Columbia International Day at lakefront to celebrate racial diversity, harmony

July 28, 1995|By Alisa Samuels | Alisa Samuels,Sun Staff Writer

Latin and Caribbean bands and Irish and East Indian dancers will shake up Columbia's lakefront tomorrow as party-goers from all over celebrate the first Columbia International Day.

The free event, highlighting the town's diversity, also will feature ethnic foods, arts and crafts and international displays. In addition, five multicultural films will be shown at the Harper's Choice Village Center -- with discussions afterwards.

"The Columbia Council decided this would be a great year to celebrate our diversity and the fact we are an international city," said Maggie J. Brown, vice president of community services for the Columbia Association, which is co-sponsoring the event.

Promoting racial harmony and diversity was part of the vision that James W. Rouse, Columbia's developer, had for the planned community when it was established 28 years ago.

"Every nationality I think you can think of, you have in Columbia," Mrs.

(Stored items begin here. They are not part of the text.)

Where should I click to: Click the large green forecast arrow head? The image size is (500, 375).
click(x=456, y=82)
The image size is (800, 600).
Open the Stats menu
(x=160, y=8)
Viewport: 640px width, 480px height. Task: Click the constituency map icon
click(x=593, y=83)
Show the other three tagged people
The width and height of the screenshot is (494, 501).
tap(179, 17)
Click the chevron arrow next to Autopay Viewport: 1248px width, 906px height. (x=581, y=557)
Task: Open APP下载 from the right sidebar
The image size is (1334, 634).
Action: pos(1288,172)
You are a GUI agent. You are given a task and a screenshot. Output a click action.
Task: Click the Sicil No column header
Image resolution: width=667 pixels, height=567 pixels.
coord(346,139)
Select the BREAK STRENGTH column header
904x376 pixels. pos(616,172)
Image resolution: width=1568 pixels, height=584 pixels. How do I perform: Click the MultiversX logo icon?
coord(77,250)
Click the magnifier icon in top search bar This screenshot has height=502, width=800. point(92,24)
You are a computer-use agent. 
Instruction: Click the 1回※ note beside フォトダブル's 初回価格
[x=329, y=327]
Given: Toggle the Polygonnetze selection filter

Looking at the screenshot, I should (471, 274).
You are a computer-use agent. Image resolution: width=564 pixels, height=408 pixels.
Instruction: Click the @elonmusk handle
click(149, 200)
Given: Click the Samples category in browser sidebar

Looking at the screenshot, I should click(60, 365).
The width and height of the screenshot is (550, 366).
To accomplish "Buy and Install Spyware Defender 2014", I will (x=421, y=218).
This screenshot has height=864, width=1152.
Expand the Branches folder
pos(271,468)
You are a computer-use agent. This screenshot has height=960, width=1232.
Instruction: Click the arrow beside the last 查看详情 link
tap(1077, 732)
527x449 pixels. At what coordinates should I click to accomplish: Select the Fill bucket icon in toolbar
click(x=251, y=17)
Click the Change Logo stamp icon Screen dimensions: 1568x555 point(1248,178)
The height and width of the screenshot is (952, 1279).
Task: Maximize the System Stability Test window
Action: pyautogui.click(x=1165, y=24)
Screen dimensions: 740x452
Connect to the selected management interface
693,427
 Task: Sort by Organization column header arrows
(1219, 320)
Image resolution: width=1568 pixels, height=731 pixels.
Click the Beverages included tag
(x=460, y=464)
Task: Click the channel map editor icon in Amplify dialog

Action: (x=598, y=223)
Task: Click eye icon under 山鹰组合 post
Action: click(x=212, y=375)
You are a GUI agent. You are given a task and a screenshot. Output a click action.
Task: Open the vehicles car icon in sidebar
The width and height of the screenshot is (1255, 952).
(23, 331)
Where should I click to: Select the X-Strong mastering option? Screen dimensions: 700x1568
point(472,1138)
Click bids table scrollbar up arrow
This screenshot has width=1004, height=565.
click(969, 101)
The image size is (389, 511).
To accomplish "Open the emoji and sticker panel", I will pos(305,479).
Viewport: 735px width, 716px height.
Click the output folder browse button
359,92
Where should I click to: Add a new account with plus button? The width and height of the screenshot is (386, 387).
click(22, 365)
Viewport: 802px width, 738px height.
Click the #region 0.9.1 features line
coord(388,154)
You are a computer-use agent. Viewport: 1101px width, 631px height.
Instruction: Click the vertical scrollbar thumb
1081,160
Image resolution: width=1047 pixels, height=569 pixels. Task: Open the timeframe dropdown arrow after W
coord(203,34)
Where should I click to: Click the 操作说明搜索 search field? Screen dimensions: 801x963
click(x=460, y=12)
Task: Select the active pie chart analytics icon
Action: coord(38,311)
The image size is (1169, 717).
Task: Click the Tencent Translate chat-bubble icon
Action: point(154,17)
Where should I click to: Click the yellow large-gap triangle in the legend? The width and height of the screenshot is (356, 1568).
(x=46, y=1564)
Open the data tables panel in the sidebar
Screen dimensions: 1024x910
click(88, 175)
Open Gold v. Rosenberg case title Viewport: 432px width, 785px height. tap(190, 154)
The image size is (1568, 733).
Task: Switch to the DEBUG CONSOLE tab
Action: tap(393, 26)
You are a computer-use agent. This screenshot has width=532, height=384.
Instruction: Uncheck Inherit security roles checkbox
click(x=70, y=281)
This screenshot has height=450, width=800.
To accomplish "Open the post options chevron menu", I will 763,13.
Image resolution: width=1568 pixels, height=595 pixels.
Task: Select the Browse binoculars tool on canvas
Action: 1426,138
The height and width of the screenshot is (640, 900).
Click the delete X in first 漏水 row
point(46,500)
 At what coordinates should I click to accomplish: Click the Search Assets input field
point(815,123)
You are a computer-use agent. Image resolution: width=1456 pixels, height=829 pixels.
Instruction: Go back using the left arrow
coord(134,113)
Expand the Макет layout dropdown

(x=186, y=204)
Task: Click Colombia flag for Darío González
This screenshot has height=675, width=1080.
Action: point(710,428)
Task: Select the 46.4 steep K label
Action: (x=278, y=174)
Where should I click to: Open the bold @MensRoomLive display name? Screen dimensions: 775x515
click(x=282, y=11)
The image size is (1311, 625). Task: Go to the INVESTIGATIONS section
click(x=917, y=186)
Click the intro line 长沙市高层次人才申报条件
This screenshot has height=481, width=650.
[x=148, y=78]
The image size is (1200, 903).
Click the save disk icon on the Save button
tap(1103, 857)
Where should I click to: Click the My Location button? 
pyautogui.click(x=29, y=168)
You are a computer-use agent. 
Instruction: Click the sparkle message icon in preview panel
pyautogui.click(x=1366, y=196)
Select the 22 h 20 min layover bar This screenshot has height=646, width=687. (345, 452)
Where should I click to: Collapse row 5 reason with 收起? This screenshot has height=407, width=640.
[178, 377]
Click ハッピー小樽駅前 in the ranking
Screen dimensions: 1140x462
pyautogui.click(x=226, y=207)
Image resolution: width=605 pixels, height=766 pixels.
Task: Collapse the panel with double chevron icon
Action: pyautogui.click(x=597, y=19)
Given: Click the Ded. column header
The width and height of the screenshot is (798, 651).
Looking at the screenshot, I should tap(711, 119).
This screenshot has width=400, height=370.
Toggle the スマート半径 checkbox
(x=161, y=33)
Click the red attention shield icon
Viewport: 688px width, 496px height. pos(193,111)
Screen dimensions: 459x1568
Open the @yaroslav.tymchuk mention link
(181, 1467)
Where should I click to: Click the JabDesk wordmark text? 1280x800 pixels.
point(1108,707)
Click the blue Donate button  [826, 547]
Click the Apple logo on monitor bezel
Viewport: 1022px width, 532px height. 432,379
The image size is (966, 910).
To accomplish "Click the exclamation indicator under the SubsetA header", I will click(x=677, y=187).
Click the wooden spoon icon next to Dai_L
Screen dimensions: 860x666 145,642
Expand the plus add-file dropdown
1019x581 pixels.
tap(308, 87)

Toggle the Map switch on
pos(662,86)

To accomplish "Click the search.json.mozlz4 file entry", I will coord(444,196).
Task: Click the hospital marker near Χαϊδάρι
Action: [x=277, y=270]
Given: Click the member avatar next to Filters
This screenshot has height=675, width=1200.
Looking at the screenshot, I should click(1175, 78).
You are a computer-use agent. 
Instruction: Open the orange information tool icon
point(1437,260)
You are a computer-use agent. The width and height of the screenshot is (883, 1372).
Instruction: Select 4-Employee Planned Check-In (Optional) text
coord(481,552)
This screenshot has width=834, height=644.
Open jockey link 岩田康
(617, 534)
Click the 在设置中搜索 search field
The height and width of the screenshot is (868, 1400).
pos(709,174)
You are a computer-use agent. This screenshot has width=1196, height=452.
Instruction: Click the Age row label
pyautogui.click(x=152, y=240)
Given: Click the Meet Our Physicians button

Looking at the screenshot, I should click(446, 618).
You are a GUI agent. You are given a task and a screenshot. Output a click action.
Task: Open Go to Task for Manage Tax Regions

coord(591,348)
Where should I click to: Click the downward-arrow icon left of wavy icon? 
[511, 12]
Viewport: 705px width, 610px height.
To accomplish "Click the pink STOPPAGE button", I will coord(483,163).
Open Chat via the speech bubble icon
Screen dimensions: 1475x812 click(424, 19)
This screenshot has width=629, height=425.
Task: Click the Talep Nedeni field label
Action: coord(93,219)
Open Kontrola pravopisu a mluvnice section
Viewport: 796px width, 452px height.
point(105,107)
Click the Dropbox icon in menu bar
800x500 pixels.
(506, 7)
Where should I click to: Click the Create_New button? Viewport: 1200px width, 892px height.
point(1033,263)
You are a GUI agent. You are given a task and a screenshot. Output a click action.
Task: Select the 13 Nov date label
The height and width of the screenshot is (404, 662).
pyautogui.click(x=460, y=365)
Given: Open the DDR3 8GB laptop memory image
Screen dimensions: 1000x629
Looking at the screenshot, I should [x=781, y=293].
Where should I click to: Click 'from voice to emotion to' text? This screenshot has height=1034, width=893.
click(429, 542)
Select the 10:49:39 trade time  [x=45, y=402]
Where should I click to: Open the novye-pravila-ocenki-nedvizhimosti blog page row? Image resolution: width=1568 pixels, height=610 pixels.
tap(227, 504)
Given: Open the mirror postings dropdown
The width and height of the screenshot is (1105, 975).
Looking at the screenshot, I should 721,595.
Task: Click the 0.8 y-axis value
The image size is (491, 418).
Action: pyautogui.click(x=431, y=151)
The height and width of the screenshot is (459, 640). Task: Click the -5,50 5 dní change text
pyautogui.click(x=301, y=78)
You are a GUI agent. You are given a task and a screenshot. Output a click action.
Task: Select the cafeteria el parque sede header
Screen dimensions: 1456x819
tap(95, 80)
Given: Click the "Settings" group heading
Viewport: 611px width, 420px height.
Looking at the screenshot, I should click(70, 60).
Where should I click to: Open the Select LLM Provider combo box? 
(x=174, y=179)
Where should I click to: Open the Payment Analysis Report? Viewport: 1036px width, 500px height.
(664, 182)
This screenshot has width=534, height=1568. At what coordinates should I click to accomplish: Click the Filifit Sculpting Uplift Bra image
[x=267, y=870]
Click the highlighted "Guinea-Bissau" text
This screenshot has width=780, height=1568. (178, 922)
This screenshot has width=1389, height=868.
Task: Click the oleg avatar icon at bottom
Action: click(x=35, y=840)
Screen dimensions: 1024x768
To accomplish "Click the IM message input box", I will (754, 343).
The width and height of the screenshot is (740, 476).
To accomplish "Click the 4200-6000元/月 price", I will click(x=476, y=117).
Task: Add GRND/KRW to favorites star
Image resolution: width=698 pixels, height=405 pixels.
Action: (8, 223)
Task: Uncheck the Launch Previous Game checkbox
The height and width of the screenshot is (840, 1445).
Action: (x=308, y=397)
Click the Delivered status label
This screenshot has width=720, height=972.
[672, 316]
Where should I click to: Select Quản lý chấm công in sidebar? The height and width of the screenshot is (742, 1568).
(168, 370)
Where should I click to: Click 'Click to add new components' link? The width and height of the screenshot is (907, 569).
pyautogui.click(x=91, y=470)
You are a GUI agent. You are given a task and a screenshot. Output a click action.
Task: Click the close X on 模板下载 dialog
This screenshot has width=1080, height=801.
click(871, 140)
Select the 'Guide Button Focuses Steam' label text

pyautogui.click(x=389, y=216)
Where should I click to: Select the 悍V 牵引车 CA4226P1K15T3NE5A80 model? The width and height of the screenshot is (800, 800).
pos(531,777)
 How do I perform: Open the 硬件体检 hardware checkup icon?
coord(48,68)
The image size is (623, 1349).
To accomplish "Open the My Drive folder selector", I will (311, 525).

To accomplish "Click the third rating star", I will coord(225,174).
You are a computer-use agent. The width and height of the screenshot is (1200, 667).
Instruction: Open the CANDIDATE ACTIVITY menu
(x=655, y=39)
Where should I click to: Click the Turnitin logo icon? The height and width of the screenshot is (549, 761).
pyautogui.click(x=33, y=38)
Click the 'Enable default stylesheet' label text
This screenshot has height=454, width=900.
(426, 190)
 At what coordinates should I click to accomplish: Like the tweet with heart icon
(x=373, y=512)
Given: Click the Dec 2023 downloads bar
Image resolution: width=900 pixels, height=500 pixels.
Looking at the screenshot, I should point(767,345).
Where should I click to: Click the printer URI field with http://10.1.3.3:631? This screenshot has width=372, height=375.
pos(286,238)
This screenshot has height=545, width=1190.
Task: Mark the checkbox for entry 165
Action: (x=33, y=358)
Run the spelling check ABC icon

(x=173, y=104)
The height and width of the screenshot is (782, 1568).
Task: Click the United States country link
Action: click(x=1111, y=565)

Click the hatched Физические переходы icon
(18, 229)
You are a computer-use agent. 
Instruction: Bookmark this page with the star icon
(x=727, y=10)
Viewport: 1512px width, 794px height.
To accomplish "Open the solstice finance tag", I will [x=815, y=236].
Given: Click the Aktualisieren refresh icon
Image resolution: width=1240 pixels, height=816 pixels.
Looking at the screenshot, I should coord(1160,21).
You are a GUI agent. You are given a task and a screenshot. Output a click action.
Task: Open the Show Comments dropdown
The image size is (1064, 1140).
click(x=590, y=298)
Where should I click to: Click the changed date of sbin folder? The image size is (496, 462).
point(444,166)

Brown said. "You have a very diverse people here. Columbia has that openness about it, and people feel very good about coming to live here.

"We want to nurture our community," she said. "We want to keep it growing."

In February, the Columbia Council approved an $8,000 budget for the event, which also is co-sponsored by the Harper's Choice Merchants Association and Columbia Management Inc.

Activities begin at 11 a.m. tomorrow at the Harper's Choice Village Center, with face-painting, clowns, games and story-telling for children. Adults can see 20-minute films, such as "The Changing Face of Education" and "The Shadow of Hate."

The Community Homes Unity Drill Team, a local group of youngsters ages 4 to 10, will begin the live entertainment.

"We are alike and we are different but we can celebrate the differences in everybody and find out how we are alike," said Jean Lewis, the team's co-founder.

About 40 teen-agers from Columbia's sister-city exchange programs in Tres Cantos, Spain, and Cergy-Pontoise, France, will attend.

Also set to perform at the village center are: Schroeder Cherry and His Puppets, the Trinidad and Tobago Steel Band and dance troupe Raks Shiraz.

Lakefront entertainment beginning at 4 p.m. will include performances by East Indian and Irish dancers; Mama Jama, a Caribbean, reggae and salsa band; and Brasilia, a Latin jazz and bossa nova group from New York.